:: Your goal ::
Every line in the data must be transcribed exactly.

:: Data for analysis ::
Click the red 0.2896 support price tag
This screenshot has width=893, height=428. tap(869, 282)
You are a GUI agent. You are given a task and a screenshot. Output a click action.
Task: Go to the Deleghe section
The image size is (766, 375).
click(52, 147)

:: Completed task ::
Click the red 0.2896 support price tag
This screenshot has width=893, height=428. tap(869, 282)
You are a GUI agent. You are given a task and a screenshot. Output a click action.
Task: Go to the Deleghe section
The image size is (766, 375).
click(52, 147)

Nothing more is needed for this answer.